Ghimob is a new Android banking Trojan discovered by Kaspersky that is able to steal data from 112 financial apps.
In July, cybersecurity researchers from Kaspersky Lab have detailed four different families of Brazilian banking trojans, tracked as Tetrade, that have targeted financial institutions in Brazil, Latin America, and Europe.
The four malware families are named Guildma, Javali, Melcoz, and Grandoreiro, experts believe are the result of a Brazilian banking group/operation that is evolving its capabilities targeting banking users abroad.
The Brazilian cybercrime underground is recognized as the most focuses on the development and commercialization of banking trojans.
Now the experts from Kaspersky’s Global Research and Analysis Team (GReAT) gathered further evidence that demonstrates that malware operators behind Tetrade, tracked as Guildma, have expanded their tactics to infect mobile devices with spyware.
Ghimob was designed to target financial apps from banks, fintech companies, exchanges, and cryptocurrencies in Brazil, Paraguay, Peru, Portugal, Germany, Angola, and Mozambique.
“Ghimob is a full-fledged spy in your pocket: once infection is completed, the hacker can access the infected device remotely, completing the fraudulent transaction with the victim’s smartphone, so as to avoid machine identification, security measures implemented by financial institutions and all their anti-fraud behavioral systems,” reads the report published by Kaspersky.
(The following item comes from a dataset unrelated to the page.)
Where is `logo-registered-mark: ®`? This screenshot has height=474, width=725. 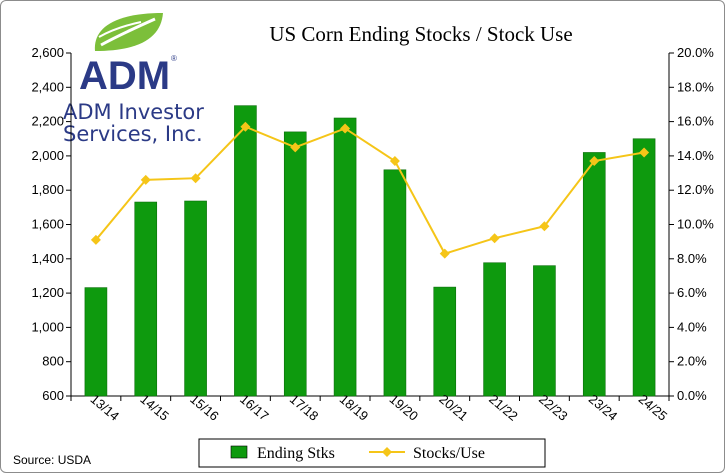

Ghimob Trojan is able to record a screen lock pattern in place and later replay it to unlock the device. When the attackers have to perform the transaction, they can display a black screen as an overlay or open some website in full screen, to trick the victim into looking at that screen while performing the transaction in the background by using one of the financial apps running on the victim’s device that the user has opened or logged in to.
Experts noticed that Ghimob shares the C2 infrastructure as that of Guildma, threat actors use the same TTPs continuing to launch phishing emails to spread the malware. The messages were devised to trick unsuspecting users into clicking malicious URLs that downloads the Ghimob APK installer.
Ghimob is also interesting in the way it uses C2s with fallback protected by Cloudflare, hiding the real C2 with DGA and employing several other tricks. Compared to other BRATA or Basbanke, Ghimob is far more advanced and implements a wide range of features.
The Trojan supports common functions similar to other mobile RATs, such us the capability to mask its presence by hiding the icon from the app drawer and abuses Android’s accessibility features.
“While monitoring a Guildma Windows malware campaign, we were able to find malicious URLs used for distributing both ZIP files for Windows boxes and APK files, all from the same URL. If the user-agent that clicked the malicious link is an Android-based browser, the file downloaded will be the Ghimob APK installer.” continues the analysis.
“The APKs thus distributed are posing as installers of popular apps; they are not on Google Play but rather hosted in several malicious domains registered by Guildma operators. Once installed on the phone, the app will abuse Accessibility Mode to gain persistence, disable manual uninstallation and allow the banking trojan to capture data, manipulate screen content and provide full remote control to the fraudster: a very typical mobile RAT.”
Ghimob is the first Brazilian mobile banking trojan ready to target financial institutions and their customers in many other countries worldwide.
“The Trojan is well prepared to steal credentials from banks, fintechs, exchanges, crypto-exchanges, and credit cards from financial institutions operating in many countries.” concludes the report.
“Ghimob is the first Brazilian mobile banking trojan ready to expand and target financial institutions and their customers living in other countries. The Trojan is well prepared to steal credentials from banks, fintechs, exchanges, crypto-exchanges, and credit cards from financial institutions operating in many countries.”